- **Activity**:
Reproduce the entries exactly. Omit none of them.

- **Records for processing**:
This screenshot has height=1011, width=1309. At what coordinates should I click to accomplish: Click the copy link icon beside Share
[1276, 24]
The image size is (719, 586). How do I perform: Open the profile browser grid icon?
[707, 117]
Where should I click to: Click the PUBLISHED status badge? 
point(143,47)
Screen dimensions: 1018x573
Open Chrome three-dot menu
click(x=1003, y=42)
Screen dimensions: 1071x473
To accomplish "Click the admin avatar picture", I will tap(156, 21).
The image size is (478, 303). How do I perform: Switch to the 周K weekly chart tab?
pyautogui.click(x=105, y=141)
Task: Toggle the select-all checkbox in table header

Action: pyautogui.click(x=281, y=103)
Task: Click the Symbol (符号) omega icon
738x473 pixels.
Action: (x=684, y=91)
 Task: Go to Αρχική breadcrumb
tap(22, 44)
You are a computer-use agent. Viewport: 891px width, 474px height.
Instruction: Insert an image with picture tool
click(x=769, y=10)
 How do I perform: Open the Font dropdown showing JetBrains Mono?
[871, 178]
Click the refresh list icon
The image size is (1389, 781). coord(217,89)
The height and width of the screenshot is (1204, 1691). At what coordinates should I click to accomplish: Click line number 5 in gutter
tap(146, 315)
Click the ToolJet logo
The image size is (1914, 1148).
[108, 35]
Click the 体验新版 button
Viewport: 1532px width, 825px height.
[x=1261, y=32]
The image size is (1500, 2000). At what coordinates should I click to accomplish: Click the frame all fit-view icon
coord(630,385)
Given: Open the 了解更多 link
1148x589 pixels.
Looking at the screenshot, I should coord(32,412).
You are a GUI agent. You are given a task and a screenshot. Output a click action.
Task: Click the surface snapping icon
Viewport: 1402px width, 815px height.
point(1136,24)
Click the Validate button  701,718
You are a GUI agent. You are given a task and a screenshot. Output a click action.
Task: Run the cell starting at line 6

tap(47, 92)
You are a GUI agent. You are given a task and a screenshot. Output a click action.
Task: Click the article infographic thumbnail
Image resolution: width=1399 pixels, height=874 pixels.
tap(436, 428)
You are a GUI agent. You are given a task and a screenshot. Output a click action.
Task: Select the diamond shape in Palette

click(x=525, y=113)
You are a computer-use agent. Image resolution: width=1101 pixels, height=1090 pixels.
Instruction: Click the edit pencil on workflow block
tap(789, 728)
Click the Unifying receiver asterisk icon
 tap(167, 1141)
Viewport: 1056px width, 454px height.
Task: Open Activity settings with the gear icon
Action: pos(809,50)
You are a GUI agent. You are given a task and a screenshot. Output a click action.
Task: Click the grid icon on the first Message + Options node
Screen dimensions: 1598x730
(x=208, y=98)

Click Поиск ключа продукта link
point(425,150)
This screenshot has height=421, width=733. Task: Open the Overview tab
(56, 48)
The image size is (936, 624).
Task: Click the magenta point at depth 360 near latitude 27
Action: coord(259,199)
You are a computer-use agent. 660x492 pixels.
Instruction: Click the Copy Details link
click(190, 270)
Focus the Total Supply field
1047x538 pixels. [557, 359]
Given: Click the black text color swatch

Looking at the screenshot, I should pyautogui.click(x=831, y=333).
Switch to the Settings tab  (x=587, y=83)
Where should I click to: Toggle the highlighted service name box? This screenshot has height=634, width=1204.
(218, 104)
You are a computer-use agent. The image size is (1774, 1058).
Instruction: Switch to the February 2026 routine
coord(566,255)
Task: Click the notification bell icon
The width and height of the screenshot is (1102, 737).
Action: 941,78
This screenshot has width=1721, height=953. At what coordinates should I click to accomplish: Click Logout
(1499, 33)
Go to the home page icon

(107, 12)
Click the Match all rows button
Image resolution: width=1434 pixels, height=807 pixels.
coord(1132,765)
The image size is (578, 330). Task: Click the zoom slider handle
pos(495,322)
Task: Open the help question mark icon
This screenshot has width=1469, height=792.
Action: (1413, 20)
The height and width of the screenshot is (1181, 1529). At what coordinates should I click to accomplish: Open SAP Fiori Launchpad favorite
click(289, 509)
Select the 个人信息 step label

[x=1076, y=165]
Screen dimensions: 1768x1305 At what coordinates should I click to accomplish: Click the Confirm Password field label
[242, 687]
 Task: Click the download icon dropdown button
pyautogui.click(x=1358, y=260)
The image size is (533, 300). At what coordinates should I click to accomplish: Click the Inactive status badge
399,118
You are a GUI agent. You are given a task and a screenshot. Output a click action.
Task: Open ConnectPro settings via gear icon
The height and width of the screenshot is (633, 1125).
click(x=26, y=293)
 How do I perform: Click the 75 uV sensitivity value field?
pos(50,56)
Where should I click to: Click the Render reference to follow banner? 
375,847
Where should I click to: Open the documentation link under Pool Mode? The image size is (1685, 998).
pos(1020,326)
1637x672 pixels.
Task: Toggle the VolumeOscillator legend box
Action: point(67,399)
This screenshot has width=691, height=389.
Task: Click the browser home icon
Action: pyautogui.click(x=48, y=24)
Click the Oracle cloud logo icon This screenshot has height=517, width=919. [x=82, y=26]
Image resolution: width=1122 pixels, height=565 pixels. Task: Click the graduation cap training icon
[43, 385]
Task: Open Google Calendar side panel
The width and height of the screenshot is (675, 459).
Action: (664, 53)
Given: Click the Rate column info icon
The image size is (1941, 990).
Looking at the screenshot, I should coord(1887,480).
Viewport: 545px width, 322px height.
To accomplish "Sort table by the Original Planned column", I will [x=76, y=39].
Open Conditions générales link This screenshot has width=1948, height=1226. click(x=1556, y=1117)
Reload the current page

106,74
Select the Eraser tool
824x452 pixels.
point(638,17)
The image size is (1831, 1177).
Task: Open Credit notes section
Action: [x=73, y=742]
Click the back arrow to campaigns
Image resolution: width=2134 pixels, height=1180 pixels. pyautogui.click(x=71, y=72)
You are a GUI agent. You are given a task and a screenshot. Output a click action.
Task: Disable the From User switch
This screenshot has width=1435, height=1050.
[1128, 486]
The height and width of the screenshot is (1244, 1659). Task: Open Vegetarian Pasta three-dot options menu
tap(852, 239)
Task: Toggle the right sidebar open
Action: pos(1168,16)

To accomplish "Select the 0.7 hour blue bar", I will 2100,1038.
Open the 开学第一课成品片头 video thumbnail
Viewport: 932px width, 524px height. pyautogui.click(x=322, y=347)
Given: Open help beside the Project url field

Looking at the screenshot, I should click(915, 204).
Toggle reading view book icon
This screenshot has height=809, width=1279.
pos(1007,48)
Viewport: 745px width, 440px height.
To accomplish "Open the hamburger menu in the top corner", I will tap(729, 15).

- **Written response**:
This screenshot has height=1011, width=1309. At what coordinates should I click to accomplish: Click the copy link icon beside Share
[1276, 24]
The image size is (719, 586). How do I perform: Open the profile browser grid icon?
[707, 117]
Where should I click to: Click the PUBLISHED status badge? 
point(143,47)
Screen dimensions: 1018x573
Open Chrome three-dot menu
click(x=1003, y=42)
Screen dimensions: 1071x473
To accomplish "Click the admin avatar picture", I will tap(156, 21).
The image size is (478, 303). How do I perform: Switch to the 周K weekly chart tab?
pyautogui.click(x=105, y=141)
Task: Toggle the select-all checkbox in table header

Action: pyautogui.click(x=281, y=103)
Task: Click the Symbol (符号) omega icon
738x473 pixels.
Action: (x=684, y=91)
 Task: Go to Αρχική breadcrumb
tap(22, 44)
You are a computer-use agent. Viewport: 891px width, 474px height.
Instruction: Insert an image with picture tool
click(x=769, y=10)
 How do I perform: Open the Font dropdown showing JetBrains Mono?
[871, 178]
Click the refresh list icon
The image size is (1389, 781). coord(217,89)
The height and width of the screenshot is (1204, 1691). At what coordinates should I click to accomplish: Click line number 5 in gutter
tap(146, 315)
Click the ToolJet logo
The image size is (1914, 1148).
[108, 35]
Click the 体验新版 button
Viewport: 1532px width, 825px height.
[x=1261, y=32]
The image size is (1500, 2000). At what coordinates should I click to accomplish: Click the frame all fit-view icon
coord(630,385)
Given: Open the 了解更多 link
1148x589 pixels.
Looking at the screenshot, I should coord(32,412).
You are a GUI agent. You are given a task and a screenshot. Output a click action.
Task: Click the surface snapping icon
Viewport: 1402px width, 815px height.
point(1136,24)
Click the Validate button  701,718
You are a GUI agent. You are given a task and a screenshot. Output a click action.
Task: Run the cell starting at line 6

tap(47, 92)
You are a GUI agent. You are given a task and a screenshot. Output a click action.
Task: Click the article infographic thumbnail
Image resolution: width=1399 pixels, height=874 pixels.
tap(436, 428)
You are a GUI agent. You are given a task and a screenshot. Output a click action.
Task: Select the diamond shape in Palette

click(x=525, y=113)
You are a computer-use agent. Image resolution: width=1101 pixels, height=1090 pixels.
Instruction: Click the edit pencil on workflow block
tap(789, 728)
Click the Unifying receiver asterisk icon
 tap(167, 1141)
Viewport: 1056px width, 454px height.
Task: Open Activity settings with the gear icon
Action: pos(809,50)
You are a GUI agent. You are given a task and a screenshot. Output a click action.
Task: Click the grid icon on the first Message + Options node
Screen dimensions: 1598x730
(x=208, y=98)

Click Поиск ключа продукта link
point(425,150)
This screenshot has height=421, width=733. Task: Open the Overview tab
(56, 48)
The image size is (936, 624).
Task: Click the magenta point at depth 360 near latitude 27
Action: coord(259,199)
You are a computer-use agent. 660x492 pixels.
Instruction: Click the Copy Details link
click(190, 270)
Focus the Total Supply field
1047x538 pixels. [557, 359]
Given: Click the black text color swatch

Looking at the screenshot, I should pyautogui.click(x=831, y=333).
Switch to the Settings tab  (x=587, y=83)
Where should I click to: Toggle the highlighted service name box? This screenshot has height=634, width=1204.
(218, 104)
You are a computer-use agent. The image size is (1774, 1058).
Instruction: Switch to the February 2026 routine
coord(566,255)
Task: Click the notification bell icon
The width and height of the screenshot is (1102, 737).
Action: 941,78
This screenshot has width=1721, height=953. At what coordinates should I click to accomplish: Click Logout
(1499, 33)
Go to the home page icon

(107, 12)
Click the Match all rows button
Image resolution: width=1434 pixels, height=807 pixels.
coord(1132,765)
The image size is (578, 330). Task: Click the zoom slider handle
pos(495,322)
Task: Open the help question mark icon
This screenshot has width=1469, height=792.
Action: (1413, 20)
The height and width of the screenshot is (1181, 1529). At what coordinates should I click to accomplish: Open SAP Fiori Launchpad favorite
click(289, 509)
Select the 个人信息 step label

[x=1076, y=165]
Screen dimensions: 1768x1305 At what coordinates should I click to accomplish: Click the Confirm Password field label
[242, 687]
 Task: Click the download icon dropdown button
pyautogui.click(x=1358, y=260)
The image size is (533, 300). At what coordinates should I click to accomplish: Click the Inactive status badge
399,118
You are a GUI agent. You are given a task and a screenshot. Output a click action.
Task: Open ConnectPro settings via gear icon
The height and width of the screenshot is (633, 1125).
click(x=26, y=293)
 How do I perform: Click the 75 uV sensitivity value field?
pos(50,56)
Where should I click to: Click the Render reference to follow banner? 
375,847
Where should I click to: Open the documentation link under Pool Mode? The image size is (1685, 998).
pos(1020,326)
1637x672 pixels.
Task: Toggle the VolumeOscillator legend box
Action: point(67,399)
This screenshot has width=691, height=389.
Task: Click the browser home icon
Action: pyautogui.click(x=48, y=24)
Click the Oracle cloud logo icon This screenshot has height=517, width=919. [x=82, y=26]
Image resolution: width=1122 pixels, height=565 pixels. Task: Click the graduation cap training icon
[43, 385]
Task: Open Google Calendar side panel
The width and height of the screenshot is (675, 459).
Action: (664, 53)
Given: Click the Rate column info icon
The image size is (1941, 990).
Looking at the screenshot, I should coord(1887,480).
Viewport: 545px width, 322px height.
To accomplish "Sort table by the Original Planned column", I will [x=76, y=39].
Open Conditions générales link This screenshot has width=1948, height=1226. click(x=1556, y=1117)
Reload the current page

106,74
Select the Eraser tool
824x452 pixels.
point(638,17)
The image size is (1831, 1177).
Task: Open Credit notes section
Action: [x=73, y=742]
Click the back arrow to campaigns
Image resolution: width=2134 pixels, height=1180 pixels. pyautogui.click(x=71, y=72)
You are a GUI agent. You are given a task and a screenshot. Output a click action.
Task: Disable the From User switch
This screenshot has width=1435, height=1050.
[1128, 486]
The height and width of the screenshot is (1244, 1659). Task: Open Vegetarian Pasta three-dot options menu
tap(852, 239)
Task: Toggle the right sidebar open
Action: pos(1168,16)

To accomplish "Select the 0.7 hour blue bar", I will 2100,1038.
Open the 开学第一课成品片头 video thumbnail
Viewport: 932px width, 524px height. pyautogui.click(x=322, y=347)
Given: Open help beside the Project url field

Looking at the screenshot, I should click(915, 204).
Toggle reading view book icon
This screenshot has height=809, width=1279.
pos(1007,48)
Viewport: 745px width, 440px height.
To accomplish "Open the hamburger menu in the top corner", I will tap(729, 15).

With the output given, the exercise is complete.